Es darf aber nicht eine Sparvorlage werden nach dem Motto: Je billiger, je besser! Denn zentraler Inhalt der Netzwerke muss eine qualitativ gute medizinische Betreuung sein. Die Definition der Qualität durch Fachorganisationen ist deshalb naheliegend. Der Auftrag von Fachorganisationen ist es ja gerade, Qualität einzufordern und sie auch weiterzuentwickeln. In den Qualitätsorganen sollen selbstverständlich alle Disziplinen, z. B. auch die Alternativmedizin, vertreten sein. Dass diese qualitativ guten Netzwerke dann von den Versicherern unter Vertrag genommen werden, ist zentral; deshalb auch meine Zusatzanträge.
Ich bitte Sie deshalb im Namen eines grossen Teils unserer Fraktion, der Minderheit und meinen Einzelanträgen zuzustimmen.

Schenker Silvia (S, BS): Ich gehe in meinem Votum auf zwei der wesentlichen Unterschiede zwischen dem Mehrheitsantrag und dem Antrag der Minderheit Goll ein. Ich tue dies mit einem besonderen Blick auf Menschen mit chronischen Krankheiten.
Zum ersten wichtigen Unterschied, zur Frage der Behandlungsrichtlinien: Auch die Minderheit Goll will, wie Sie sehen können, dass der Behandlungsprozess gesteuert wird. Hier wird jedoch noch explizit genannt, dass sich der Prozess an den Behandlungsrichtlinien der Fachgesellschaften orientieren soll. Was nach einer Selbstverständlichkeit tönt, ist leider keine. Ich durfte kürzlich an einem Anlass der parlamentarischen Gruppe Gesundheit ein spannendes Referat hören. Eine der Kernaussagen des Referenten war, dass Behandlungsprozesse in der Schweiz noch viel zu wenig standardisiert sind und darum gleiche Krankheiten bzw. Eingriffe sehr unterschiedlich behandelt bzw. ausgeführt werden. Aus dieser Tatsache ergeben sich denn auch qualitative Unterschiede in der Behandlung, die nicht wünschbar sind. Gerade für chronische Krankheiten wie z. B. Diabetes gibt es von Fachgesellschaften erarbeitete und anerkannte Behandlungsrichtlinien, die eigentlich überall, wo Diabetiker behandelt werden, akzeptiert und angewendet werden sollten. Da es nicht so ist, möchten wir mit unserem Minderheitsantrag das anscheinend Selbstverständliche festhalten. Wenn die Managed-Care-Vorlage wirklich zu wesentlichen Kosteneinsparungen führen soll, dann muss es unser Bestreben sein, Menschen mit chronischen Erkrankungen dazu zu bringen, sich in integrierten Versorgungsnetzen behandeln zu lassen. Wenn sie Gewähr dafür haben, in den Netzen die optimale Behandlung zu erhalten, nämlich diejenige, die sich an den Behandlungsrichtlinien der anerkannten Fachgesellschaften orientiert, dann werden sie sich auch in diesen Netzen behandeln lassen.

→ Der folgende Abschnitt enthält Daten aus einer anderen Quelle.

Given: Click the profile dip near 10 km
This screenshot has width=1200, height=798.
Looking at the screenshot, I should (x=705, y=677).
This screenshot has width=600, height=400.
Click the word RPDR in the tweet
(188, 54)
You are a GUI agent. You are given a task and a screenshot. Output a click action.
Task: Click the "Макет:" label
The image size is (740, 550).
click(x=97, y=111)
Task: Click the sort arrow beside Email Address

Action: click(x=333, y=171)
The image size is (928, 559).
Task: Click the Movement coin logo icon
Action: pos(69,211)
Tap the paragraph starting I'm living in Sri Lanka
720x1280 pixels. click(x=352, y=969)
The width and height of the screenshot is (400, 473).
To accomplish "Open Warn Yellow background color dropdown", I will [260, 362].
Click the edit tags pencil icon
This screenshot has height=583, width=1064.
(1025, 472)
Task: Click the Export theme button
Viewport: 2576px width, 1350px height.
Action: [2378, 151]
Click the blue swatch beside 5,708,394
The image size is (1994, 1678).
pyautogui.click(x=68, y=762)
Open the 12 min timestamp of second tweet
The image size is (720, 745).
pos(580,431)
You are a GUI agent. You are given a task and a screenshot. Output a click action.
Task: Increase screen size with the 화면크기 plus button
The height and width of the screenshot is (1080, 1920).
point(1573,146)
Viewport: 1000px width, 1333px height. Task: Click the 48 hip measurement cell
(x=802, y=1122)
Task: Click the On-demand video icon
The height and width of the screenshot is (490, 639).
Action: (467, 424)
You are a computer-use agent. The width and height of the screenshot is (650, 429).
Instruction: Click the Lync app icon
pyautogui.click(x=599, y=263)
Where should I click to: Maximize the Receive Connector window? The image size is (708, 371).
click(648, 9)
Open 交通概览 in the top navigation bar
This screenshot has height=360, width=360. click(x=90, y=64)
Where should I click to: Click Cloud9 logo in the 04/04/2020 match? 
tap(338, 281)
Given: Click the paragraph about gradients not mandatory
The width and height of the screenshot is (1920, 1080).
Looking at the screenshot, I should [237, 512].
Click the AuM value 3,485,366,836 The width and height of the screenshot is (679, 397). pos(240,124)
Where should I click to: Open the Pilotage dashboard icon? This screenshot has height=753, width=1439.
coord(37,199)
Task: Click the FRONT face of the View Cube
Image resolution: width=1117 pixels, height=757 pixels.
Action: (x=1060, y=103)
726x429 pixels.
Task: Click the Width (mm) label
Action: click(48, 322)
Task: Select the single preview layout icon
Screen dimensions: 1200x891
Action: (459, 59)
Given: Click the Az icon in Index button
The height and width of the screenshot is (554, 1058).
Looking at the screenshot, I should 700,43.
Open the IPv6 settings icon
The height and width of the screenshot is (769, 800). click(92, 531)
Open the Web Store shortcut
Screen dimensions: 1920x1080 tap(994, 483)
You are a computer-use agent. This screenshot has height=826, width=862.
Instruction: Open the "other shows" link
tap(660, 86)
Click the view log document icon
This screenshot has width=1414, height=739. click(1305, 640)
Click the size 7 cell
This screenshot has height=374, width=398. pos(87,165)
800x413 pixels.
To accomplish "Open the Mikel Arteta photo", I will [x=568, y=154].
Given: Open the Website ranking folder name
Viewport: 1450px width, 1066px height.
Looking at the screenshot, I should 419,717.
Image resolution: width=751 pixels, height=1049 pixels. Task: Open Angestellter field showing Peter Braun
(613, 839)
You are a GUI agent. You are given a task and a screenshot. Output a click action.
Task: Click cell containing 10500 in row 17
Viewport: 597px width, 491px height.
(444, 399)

Der zweite wichtige Unterschied betrifft die Frage der Budgetmitverantwortung. Lassen Sie uns da noch einmal einen Schritt zurücktreten. Worum geht es beim angestrebten Systemwechsel in der Gesundheitsversorgung? Es geht darum, dass sich inskünftig möglichst viele Patientinnen und Patienten in integrierten Versorgungsnetzen behandeln lassen. Das geht aber nur dann, wenn sich die Leistungserbringer, also die Ärztinnen und Ärzte, in Netzen organisieren. Die Frage stellt sich nun, ob mit der angestrebten Budgetmitverantwortung tatsächlich ein Anreiz für die Leistungserbringer geschaffen wird. Ich meine, dass es nicht so ist. Die Leistungserbringer machen sich Sorgen, sie könnten mit der Budgetmitverantwortung unter Umständen gezwungen sein, Leistungen zu rationieren, und sie könnten notwendige Behandlungen nicht anbieten. Die Patienten und Patientinnen, insbesondere diejenigen mit chronischen Krankheiten, machen sich Sorgen und fürchten, von den Netzen nicht aufgenommen zu werden, weil sie keine "attraktiven", weil sie teure Patienten sind.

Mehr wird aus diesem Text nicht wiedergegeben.